I am going to talk a little bit about what I have spent the last dozen years working out; chronic pelvic pain, endometriosis and interstitial cystitis. Recently I found something interesting, a good old friend, or maybe not friend, pudendal neuralgia. How many surgeons here have had the experience of their patients remaining in pain and continuing to have painful intercourse after endometriosis surgeries? And how many of those patients have actually told us surgeons that they continue to have pain, and even worse, dyspareunia after the surgeries?
I started out to share with you a real case of a 29-year-old woman, never pregnant, with a urinary pain score of 18 and an interstitial cystitis score of 12. Anything over 15 on the PUF is very bad on the IC part. ICSI is interstitial cystitis symptomatic index. She actually was completely asymptomatic until she had a fall and hit her buttock very hard, once, and then within six months she developed a level of origin pain, pain... Her usual menstrual cramps got so bad that she had to see a gynecologist. Of course the first thing that we usually do, beside birth control pills and we do not use Lupron, is laparoscopic surgery. While she had laparoscopic excision surgery of all the endometriosis by an expert in three to six months the pain still continued on the left side. She had a second surgery. At the time the ovary was involved with a lot of scar tissue and maybe endometriosis, so the left ovary was gone.
Six months later she continued to have a level of origin pain. She had no ovary there now but she had bad periods. She decided not to go with the expert this time and had a surgeon who did a hysterectomy. Twenty-nine years old, never had children because endometriosis was the start. After the surgery she continued to have pain! My gosh, still on the left side, ovary is on the right. After she dealt with more than seven doctors she finally came to me. She had painful bladder syndrome, pudendal neuralgia, abdominal pain from the myofascial pain and pelvic myofascial pain, endometriosis and, of course, depression. So - she had excision endometriosis surgery by three surgeons and she continued to have pain. I just tweaked it a little bit, I treated her bladder in the office by giving her instillation therapy and she had 50 percent pain free urgency symptoms - dropped by 50 percent. I gave her three pudendal blocks and her symptoms were much better. Of course when she was not in pain I added physical therapy and now three years out she is 70 percent improved.
Did her endometriosis cause her pain even though there was no more endometriosis? Was endometriosis the start, or is something not right here?
Chronic pelvic pain is very common in over 40 percent of laparoscopic surgeries and 18 percent of the hysterectomies are caused by pelvic pain. Of course 30 percent of those patients have endometriosis. Most women with these issues seek out a doctor because of painful intercourse also.

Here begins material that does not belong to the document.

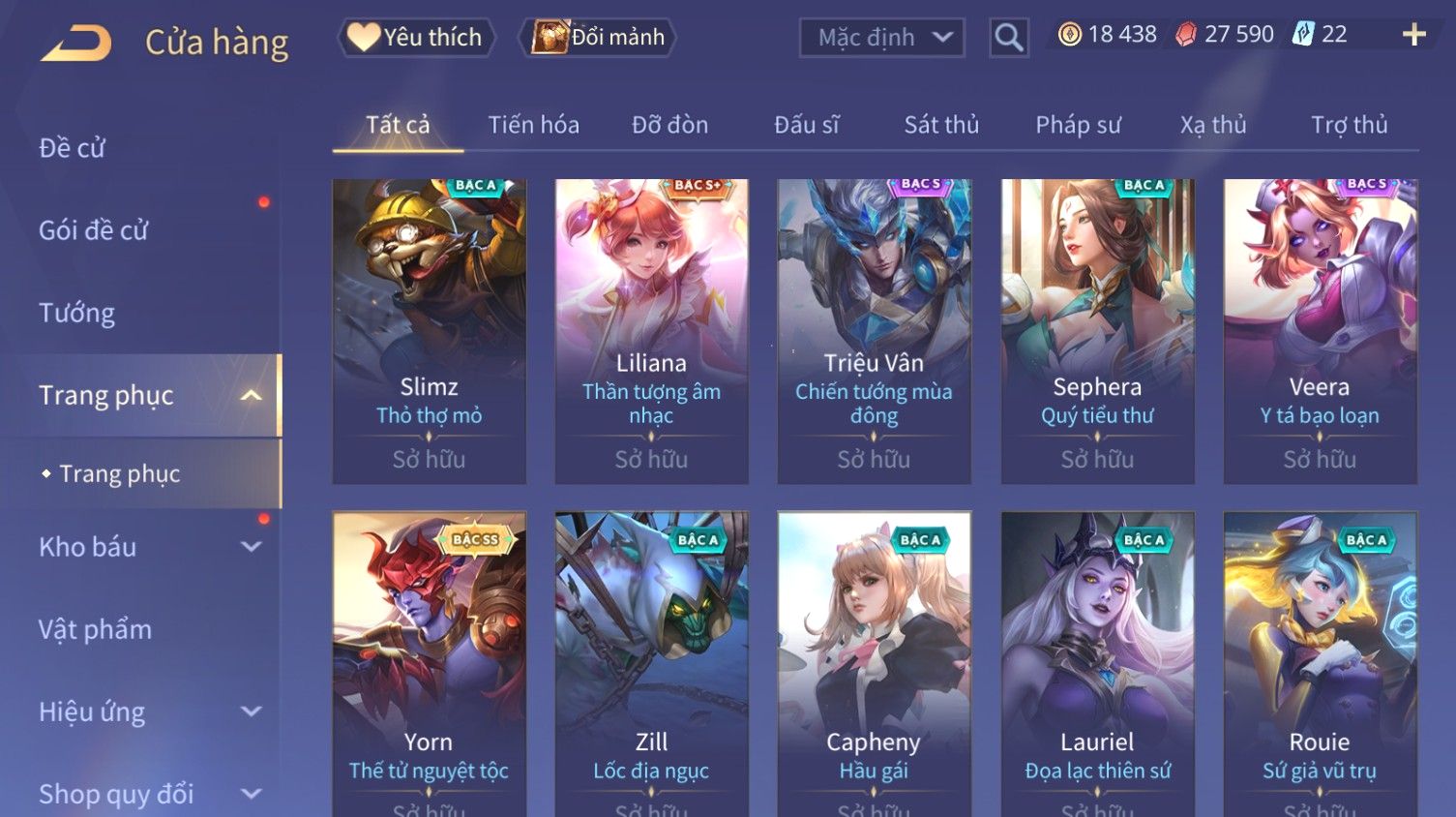Open Gói đề cử in sidebar
1456x817 pixels.
pos(94,230)
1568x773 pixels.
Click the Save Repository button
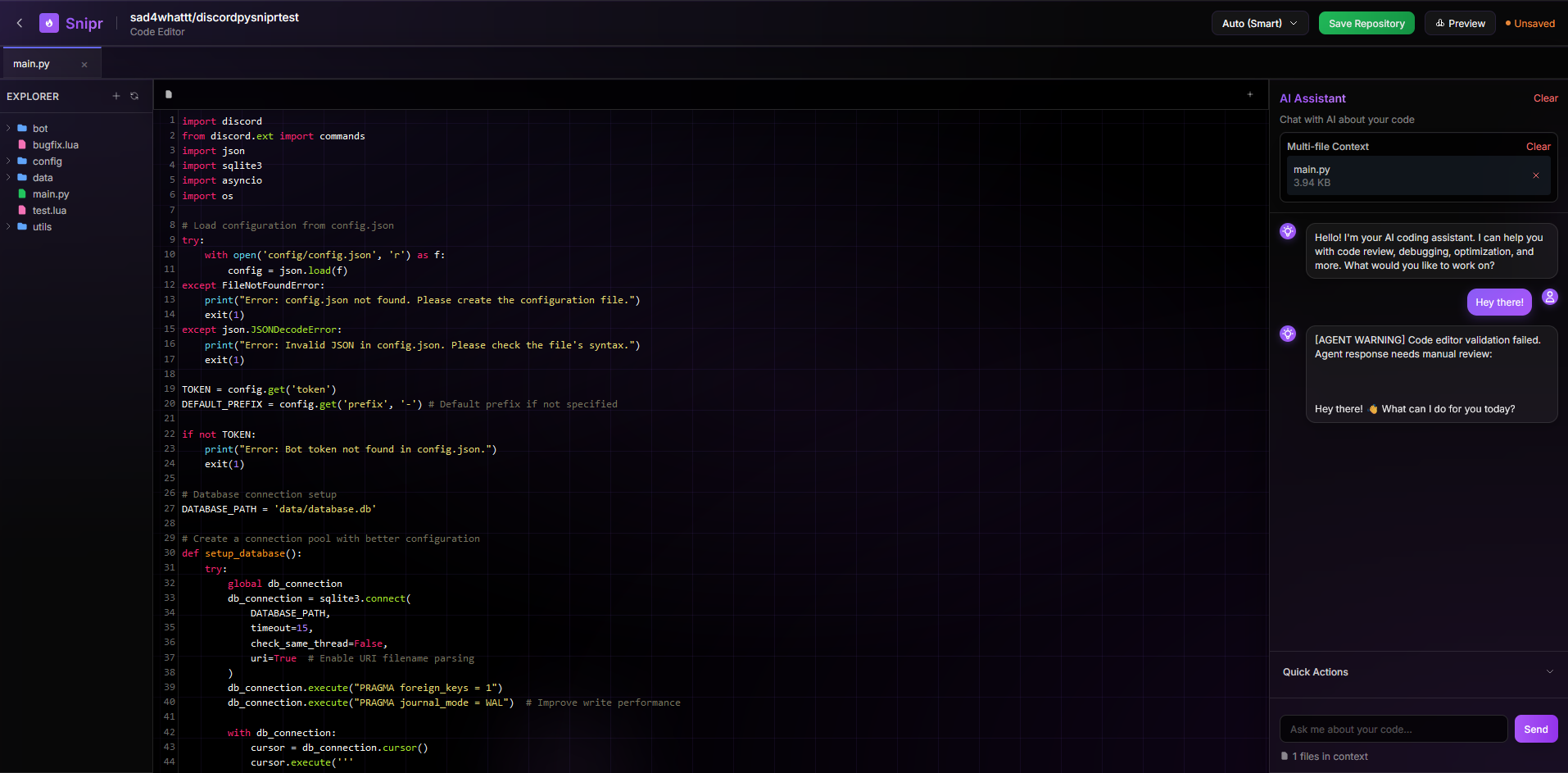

Endometriosis is the most common diagnosis that leads to multiple surgeries and depends heavily on the skill of the surgeon. We have a lot of experts here; we now talk about that surgery and of how well we do. Most of us will do laparoscopy as the first diagnosis and treatment. We excise all the endometriosis. Here are some data from 1997 but they still hold true. So surgery is a good indication to do laparoscopic surgery in expert hands but when you follow this patient a long time then you probably get 50 percent at best for longer than five years.
Chronic pelvic pain is actually a multiple overlapping disease condition. You see interstitial cystitis, endometriosis, pelvic infections and many other conditions.